» What to do: Retrieve every line of the data holding the word "will".

Dataset records:

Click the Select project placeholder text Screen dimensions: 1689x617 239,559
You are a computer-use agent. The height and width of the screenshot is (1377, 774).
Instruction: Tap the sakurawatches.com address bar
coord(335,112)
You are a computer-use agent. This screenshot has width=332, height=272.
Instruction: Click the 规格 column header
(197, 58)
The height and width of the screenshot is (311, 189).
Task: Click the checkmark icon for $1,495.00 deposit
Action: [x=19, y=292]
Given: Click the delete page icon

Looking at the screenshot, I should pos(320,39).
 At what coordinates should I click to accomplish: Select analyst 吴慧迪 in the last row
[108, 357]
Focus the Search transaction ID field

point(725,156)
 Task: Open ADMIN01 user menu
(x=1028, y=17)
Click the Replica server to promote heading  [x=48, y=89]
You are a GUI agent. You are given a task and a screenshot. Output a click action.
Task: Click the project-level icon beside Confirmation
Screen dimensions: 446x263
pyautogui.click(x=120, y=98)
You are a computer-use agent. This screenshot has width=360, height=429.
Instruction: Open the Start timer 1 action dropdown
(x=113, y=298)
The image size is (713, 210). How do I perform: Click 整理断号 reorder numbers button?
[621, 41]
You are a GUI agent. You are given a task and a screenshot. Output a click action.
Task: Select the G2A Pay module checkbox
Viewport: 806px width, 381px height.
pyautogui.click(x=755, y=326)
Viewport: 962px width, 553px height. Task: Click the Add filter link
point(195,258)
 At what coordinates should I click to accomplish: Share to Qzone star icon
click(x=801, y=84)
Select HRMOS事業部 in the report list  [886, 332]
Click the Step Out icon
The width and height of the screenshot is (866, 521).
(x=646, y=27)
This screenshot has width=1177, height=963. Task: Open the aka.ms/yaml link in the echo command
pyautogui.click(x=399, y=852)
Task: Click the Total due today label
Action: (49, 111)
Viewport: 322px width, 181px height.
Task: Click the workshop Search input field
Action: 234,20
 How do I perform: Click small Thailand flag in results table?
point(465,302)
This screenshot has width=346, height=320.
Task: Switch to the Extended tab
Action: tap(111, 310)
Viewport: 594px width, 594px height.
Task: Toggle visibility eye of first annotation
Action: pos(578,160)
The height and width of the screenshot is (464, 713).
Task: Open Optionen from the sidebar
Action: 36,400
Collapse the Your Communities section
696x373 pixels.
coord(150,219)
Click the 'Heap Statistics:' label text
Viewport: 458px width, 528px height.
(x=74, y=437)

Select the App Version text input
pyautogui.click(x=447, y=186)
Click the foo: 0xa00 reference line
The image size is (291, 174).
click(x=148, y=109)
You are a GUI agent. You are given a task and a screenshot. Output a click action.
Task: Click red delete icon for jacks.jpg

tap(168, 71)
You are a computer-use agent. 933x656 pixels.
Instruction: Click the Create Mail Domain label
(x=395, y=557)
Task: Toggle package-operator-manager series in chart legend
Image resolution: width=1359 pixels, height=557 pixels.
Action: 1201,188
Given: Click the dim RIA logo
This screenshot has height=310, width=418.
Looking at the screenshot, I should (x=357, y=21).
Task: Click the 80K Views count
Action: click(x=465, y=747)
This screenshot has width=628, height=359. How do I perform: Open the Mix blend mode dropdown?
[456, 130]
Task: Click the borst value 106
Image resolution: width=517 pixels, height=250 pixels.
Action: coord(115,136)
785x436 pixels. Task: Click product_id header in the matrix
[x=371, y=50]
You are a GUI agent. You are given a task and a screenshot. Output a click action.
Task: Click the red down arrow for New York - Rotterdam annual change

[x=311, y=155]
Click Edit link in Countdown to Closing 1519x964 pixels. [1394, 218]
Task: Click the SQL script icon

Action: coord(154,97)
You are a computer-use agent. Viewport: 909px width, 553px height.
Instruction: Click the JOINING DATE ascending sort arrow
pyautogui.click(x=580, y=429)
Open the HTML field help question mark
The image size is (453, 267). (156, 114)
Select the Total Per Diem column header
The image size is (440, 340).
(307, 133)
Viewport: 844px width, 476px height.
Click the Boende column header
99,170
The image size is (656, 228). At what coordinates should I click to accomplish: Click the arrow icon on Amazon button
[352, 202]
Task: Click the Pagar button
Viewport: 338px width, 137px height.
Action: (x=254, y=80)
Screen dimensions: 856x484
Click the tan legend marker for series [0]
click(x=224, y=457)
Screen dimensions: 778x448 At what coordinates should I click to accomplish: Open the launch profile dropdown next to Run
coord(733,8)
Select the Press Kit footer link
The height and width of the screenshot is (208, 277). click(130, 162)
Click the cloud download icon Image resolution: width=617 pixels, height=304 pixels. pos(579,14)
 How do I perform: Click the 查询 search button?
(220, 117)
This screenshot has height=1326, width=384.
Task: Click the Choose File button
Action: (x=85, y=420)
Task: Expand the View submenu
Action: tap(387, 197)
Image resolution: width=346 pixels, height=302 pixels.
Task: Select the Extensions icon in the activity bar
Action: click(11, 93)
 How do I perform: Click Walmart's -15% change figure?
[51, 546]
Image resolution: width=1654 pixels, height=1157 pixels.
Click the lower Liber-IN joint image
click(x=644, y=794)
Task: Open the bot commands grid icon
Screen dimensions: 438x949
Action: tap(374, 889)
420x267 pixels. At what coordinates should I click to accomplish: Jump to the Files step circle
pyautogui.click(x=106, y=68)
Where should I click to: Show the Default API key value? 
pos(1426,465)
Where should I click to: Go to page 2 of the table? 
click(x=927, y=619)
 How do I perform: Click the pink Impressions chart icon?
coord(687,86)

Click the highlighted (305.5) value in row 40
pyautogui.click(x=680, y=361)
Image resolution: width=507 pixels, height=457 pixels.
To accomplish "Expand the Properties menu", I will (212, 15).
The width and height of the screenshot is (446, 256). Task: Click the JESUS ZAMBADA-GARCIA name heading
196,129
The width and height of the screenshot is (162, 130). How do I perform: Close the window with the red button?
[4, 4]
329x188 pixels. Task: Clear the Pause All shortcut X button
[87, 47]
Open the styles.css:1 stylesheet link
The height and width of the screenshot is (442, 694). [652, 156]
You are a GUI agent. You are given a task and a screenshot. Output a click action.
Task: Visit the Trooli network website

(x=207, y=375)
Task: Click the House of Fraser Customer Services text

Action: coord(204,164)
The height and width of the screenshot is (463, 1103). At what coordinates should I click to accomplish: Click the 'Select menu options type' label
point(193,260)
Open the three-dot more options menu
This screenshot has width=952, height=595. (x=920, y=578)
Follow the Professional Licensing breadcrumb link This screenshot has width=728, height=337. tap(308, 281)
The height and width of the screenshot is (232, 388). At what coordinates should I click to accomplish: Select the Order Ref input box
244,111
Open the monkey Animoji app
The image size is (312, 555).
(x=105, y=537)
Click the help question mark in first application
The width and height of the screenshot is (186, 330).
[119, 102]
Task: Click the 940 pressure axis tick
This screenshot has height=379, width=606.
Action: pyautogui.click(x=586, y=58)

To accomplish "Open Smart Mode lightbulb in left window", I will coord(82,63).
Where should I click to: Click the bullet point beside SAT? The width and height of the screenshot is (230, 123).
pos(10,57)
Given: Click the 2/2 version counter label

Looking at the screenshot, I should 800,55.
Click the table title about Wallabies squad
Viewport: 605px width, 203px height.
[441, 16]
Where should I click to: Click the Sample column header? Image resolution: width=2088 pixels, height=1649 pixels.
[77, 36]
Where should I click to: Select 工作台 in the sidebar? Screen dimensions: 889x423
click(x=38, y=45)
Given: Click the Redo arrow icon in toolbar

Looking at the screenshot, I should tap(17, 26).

» Exercise result:
To accomplish "Expand the Properties menu", I will (212, 15).
To accomplish "Open Smart Mode lightbulb in left window", I will coord(82,63).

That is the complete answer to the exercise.